Sequence divergence yet conserved physical characteristics among the E4 proteins of cutaneous human papillomaviruses.

Human papillomavirus (HPV) types 1, 2, and 4 together comprise the major cause of cutaneous papillomas in the general population. We have aligned the genomes of these three viruses by partial sequence analysis, and have sequenced the E4 open reading frames (ORFs) of HPV 2 and HPV 4. After expression as beta-gal fusion proteins in bacteria, antibodies raised to the putative E4 gene-products of both virus types were used to identify the native E4 proteins in naturally occurring tumors. At the primary amino acid sequence level, the E4 protein of HPV 2 was found to be most homologous with those of HPV 6 and 11 and was not closely related to those of HPV 1 or 4. Although the E4 ORF represents a region of weak homology amongst papillomaviruses, the E4 encoded proteins showed significant conservation in their physical characteristics. Like those of HPV 1, the E4 proteins of both HPV 2 and HPV 4 were found to be composed of a major low-molecular-weight doublet (16.5/18K for HPV 2, 20/21K for HPV 4, c.f. 16/17K for HPV 1) along with minor high-molecular-weight species, which probably represent dimers of the smaller proteins, (33K for HPV 2, 40K for HPV 4, c.f. 32/34K for HPV 1).

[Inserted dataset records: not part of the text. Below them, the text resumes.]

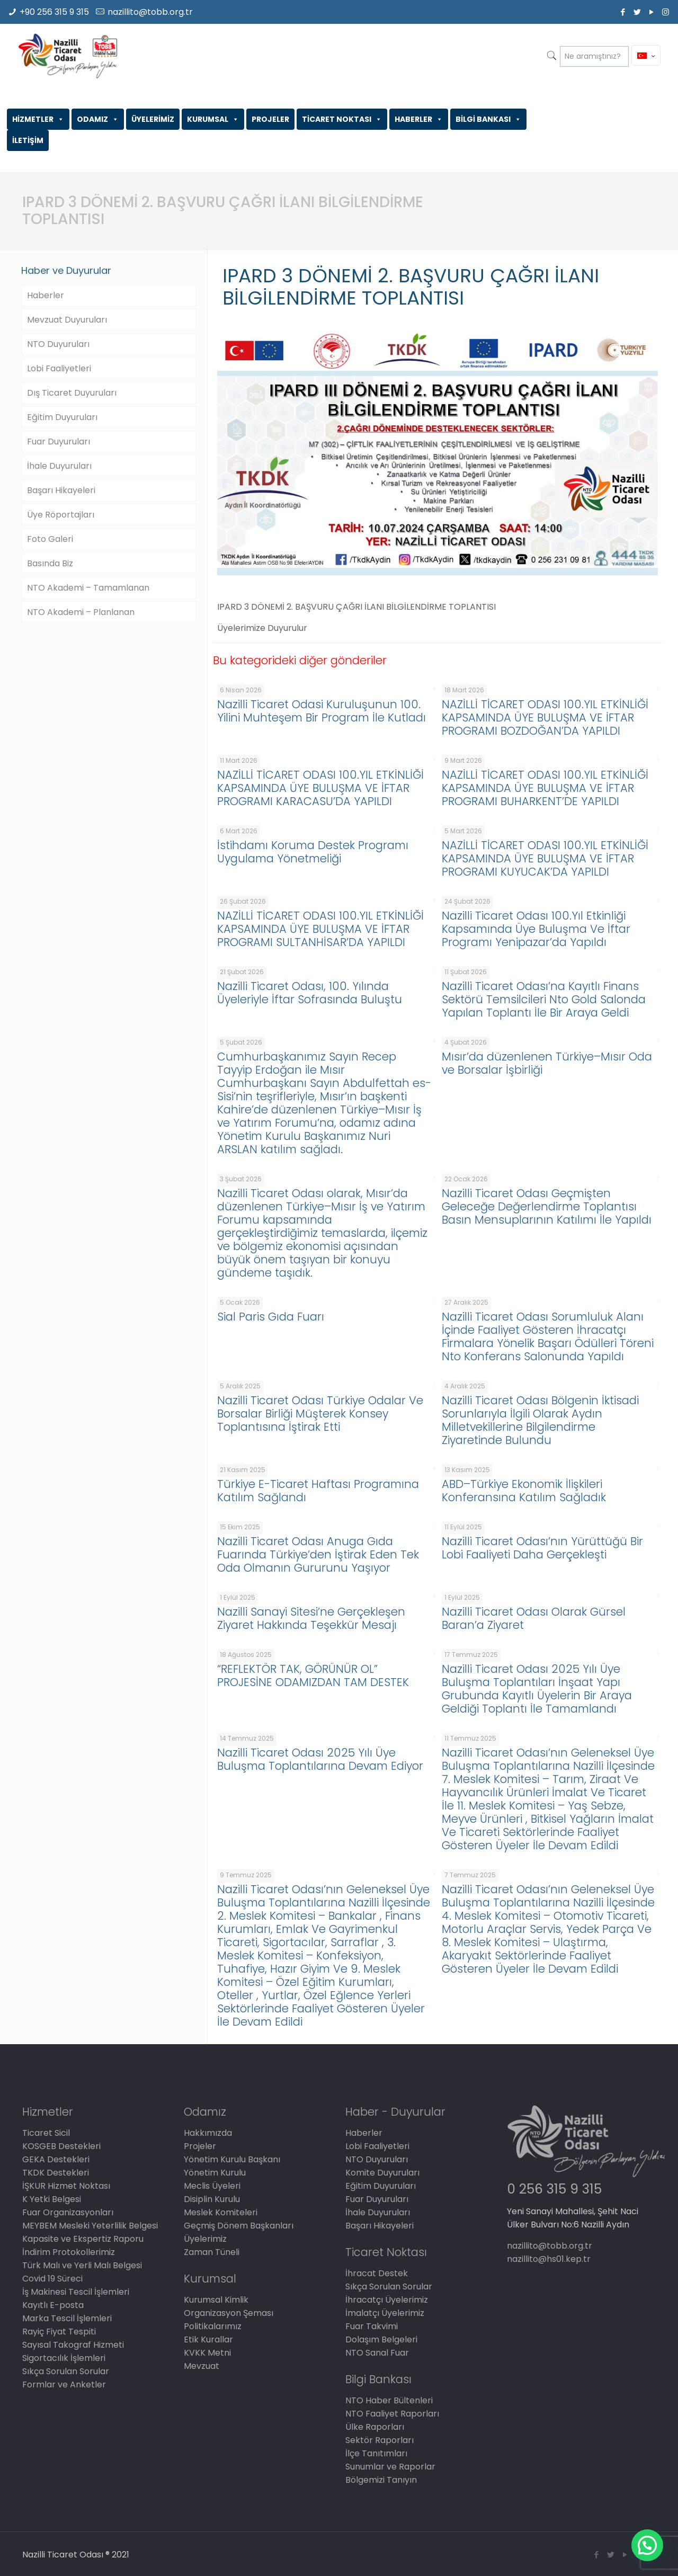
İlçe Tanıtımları (376, 2453)
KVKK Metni (207, 2353)
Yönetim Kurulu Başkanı (232, 2159)
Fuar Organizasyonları (67, 2212)
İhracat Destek (376, 2273)
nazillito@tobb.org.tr (150, 12)
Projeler (200, 2146)
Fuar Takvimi (371, 2326)
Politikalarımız (213, 2326)
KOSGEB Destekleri (61, 2146)
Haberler (45, 295)
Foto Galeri (50, 539)
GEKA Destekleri (56, 2159)
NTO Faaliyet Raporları (392, 2414)
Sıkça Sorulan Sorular (65, 2371)
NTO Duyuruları (58, 344)
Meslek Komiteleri (220, 2212)
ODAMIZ (98, 119)
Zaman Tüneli (211, 2252)
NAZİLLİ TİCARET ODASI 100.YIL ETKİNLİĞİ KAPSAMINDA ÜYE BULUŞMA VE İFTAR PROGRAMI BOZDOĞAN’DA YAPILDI (545, 717)
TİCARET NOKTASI (342, 119)
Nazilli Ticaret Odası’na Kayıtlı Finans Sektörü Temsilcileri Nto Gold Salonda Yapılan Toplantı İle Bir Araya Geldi (544, 999)
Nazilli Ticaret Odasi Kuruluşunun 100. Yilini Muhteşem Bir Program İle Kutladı (321, 711)
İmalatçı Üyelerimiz (384, 2313)
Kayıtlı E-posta (53, 2305)
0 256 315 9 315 (554, 2189)
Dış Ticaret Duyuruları (72, 393)
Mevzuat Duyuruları (67, 320)
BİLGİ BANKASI (488, 119)
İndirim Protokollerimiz (68, 2252)
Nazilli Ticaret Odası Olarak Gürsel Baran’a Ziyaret (534, 1618)
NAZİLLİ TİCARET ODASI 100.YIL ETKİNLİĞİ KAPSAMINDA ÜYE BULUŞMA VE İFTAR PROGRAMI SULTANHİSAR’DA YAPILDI (320, 929)
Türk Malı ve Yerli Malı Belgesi (82, 2265)
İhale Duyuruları (59, 466)
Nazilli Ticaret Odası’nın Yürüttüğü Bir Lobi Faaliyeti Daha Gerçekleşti (542, 1548)
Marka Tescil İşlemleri (67, 2318)
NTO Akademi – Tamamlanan (88, 588)
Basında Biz (50, 563)
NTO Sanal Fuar (377, 2353)
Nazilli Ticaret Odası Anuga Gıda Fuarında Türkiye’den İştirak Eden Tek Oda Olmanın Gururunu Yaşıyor (318, 1554)
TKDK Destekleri (55, 2173)
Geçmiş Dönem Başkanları (238, 2226)
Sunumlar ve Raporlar (390, 2467)
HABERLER (419, 119)
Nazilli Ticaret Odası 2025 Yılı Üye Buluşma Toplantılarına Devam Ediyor (320, 1759)
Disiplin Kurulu (212, 2199)
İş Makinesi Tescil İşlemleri (75, 2292)
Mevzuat (201, 2366)
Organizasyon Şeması (228, 2313)
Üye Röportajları (60, 515)
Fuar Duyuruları (58, 441)
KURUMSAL (213, 119)
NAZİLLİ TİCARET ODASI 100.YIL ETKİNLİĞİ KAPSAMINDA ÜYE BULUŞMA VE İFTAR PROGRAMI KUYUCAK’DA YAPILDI (545, 858)
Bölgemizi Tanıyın (381, 2480)
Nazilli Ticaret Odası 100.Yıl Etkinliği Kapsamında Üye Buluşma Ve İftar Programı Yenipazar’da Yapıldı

The E4 products of all three virus types were multiply charged, and exhibited a characteristic migration pattern following alkaline urea gel electrophoresis. Although the levels of E4 expression in tumors induced by the different virus types was very different, this was found to correlate closely with the level of virus production characteristic of each virus type. In all three cases, E4 proteins were found to be primarily cytoplasmic, and to be associated with the distinctive cytoplasmic inclusion granules characteristic of each virus type. The poor sequence conservation between the E4 protein of HPVs 1, 2, and 4, taken alongside the ability of these viruses to infect similar histological sites, suggests that E4 may not be involved in determining tissue specificity. Our results suggest conserved physical characteristics (acidic, multiply charged, ability to form dimers) and similar site of expression may be the important factors for E4 function.